Start of EXTRACTED ENTRIES

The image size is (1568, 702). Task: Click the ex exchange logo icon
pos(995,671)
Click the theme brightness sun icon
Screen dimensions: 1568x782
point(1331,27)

End of EXTRACTED ENTRIES
Start of EXTRACTED ENTRIES

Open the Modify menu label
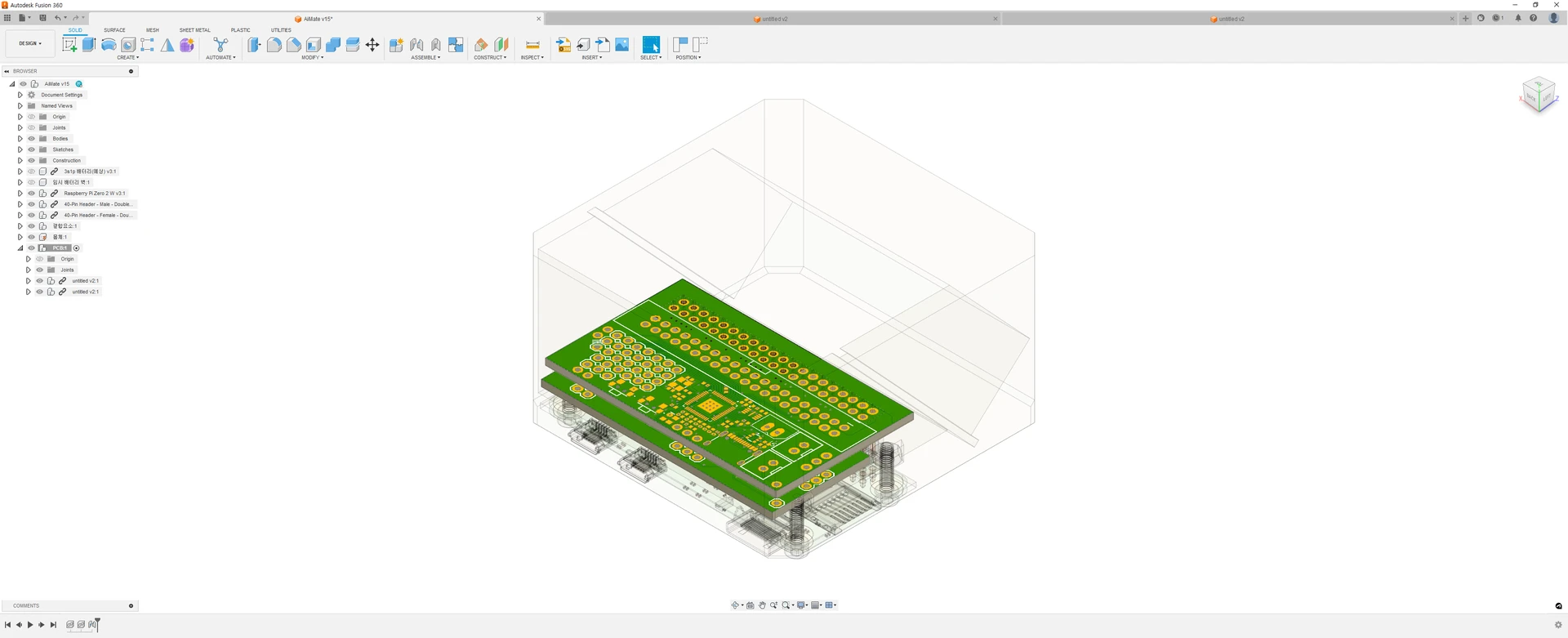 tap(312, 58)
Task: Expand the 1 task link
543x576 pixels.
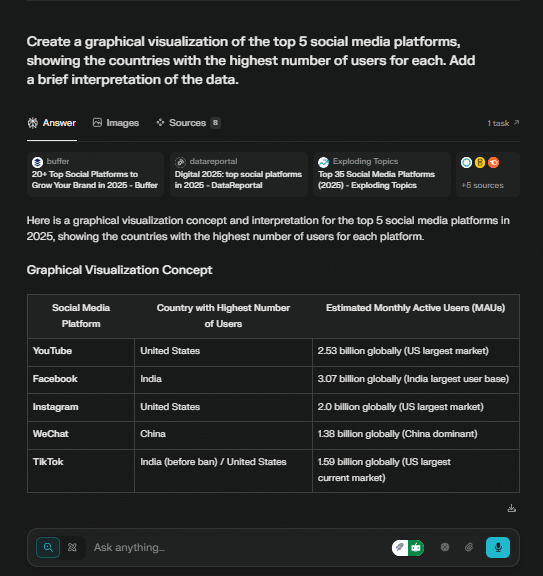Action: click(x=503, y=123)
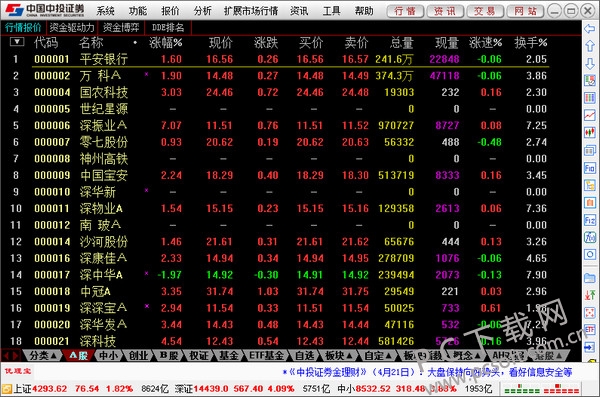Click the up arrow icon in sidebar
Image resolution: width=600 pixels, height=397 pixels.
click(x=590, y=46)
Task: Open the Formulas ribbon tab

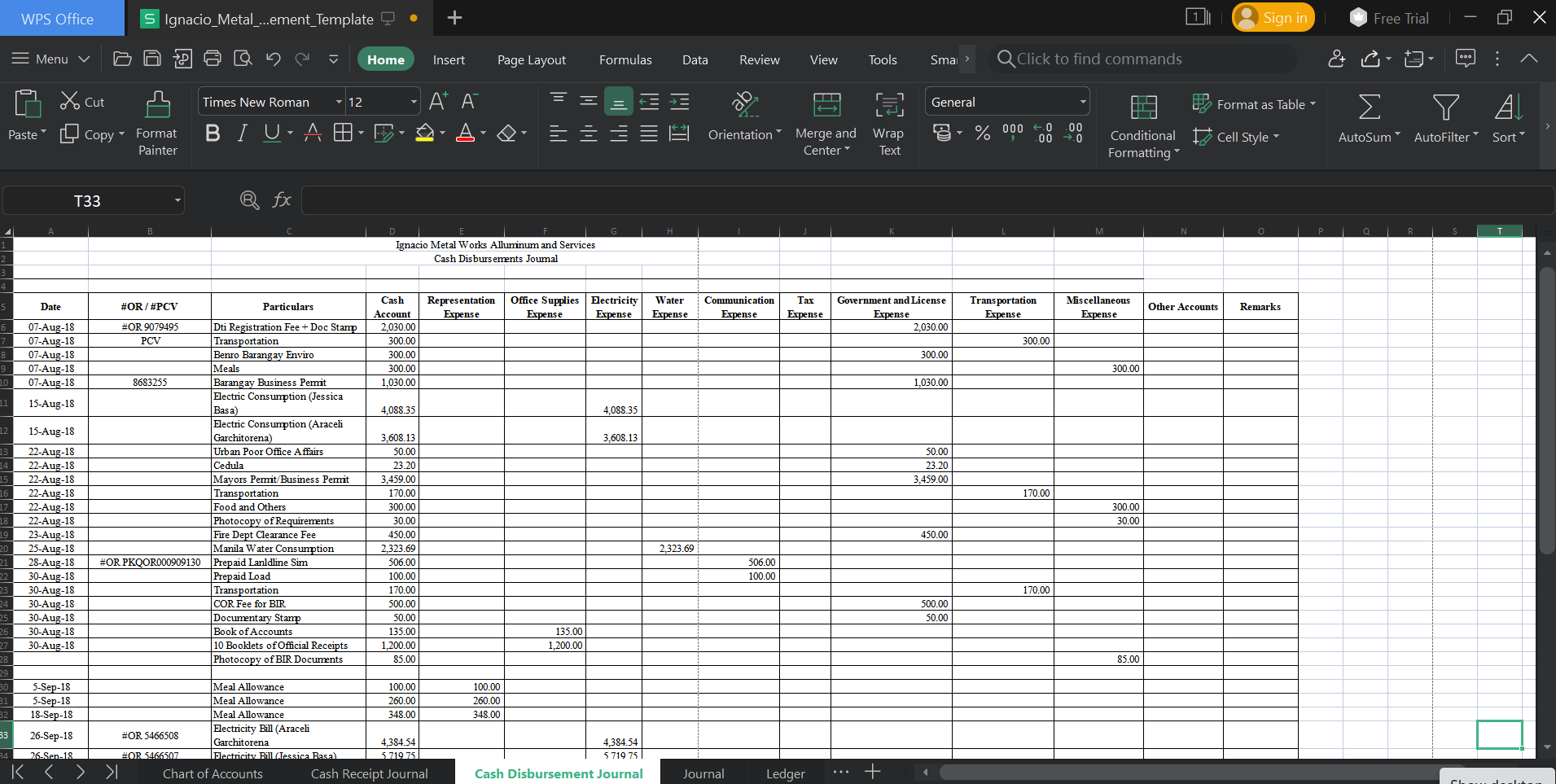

End of EXTRACTED ENTRIES

■ **WHAT TO WORK ON**
Drop the pictures; return the lines above from the line containing "543x576 pixels." to the line containing "Task: Open the Formulas ribbon tab", both included, exactly.

■ **EXERCISE OUTPUT**
543x576 pixels.
Action: click(x=503, y=123)
Click the up arrow icon in sidebar
Image resolution: width=600 pixels, height=397 pixels.
click(x=590, y=46)
Task: Open the Formulas ribbon tab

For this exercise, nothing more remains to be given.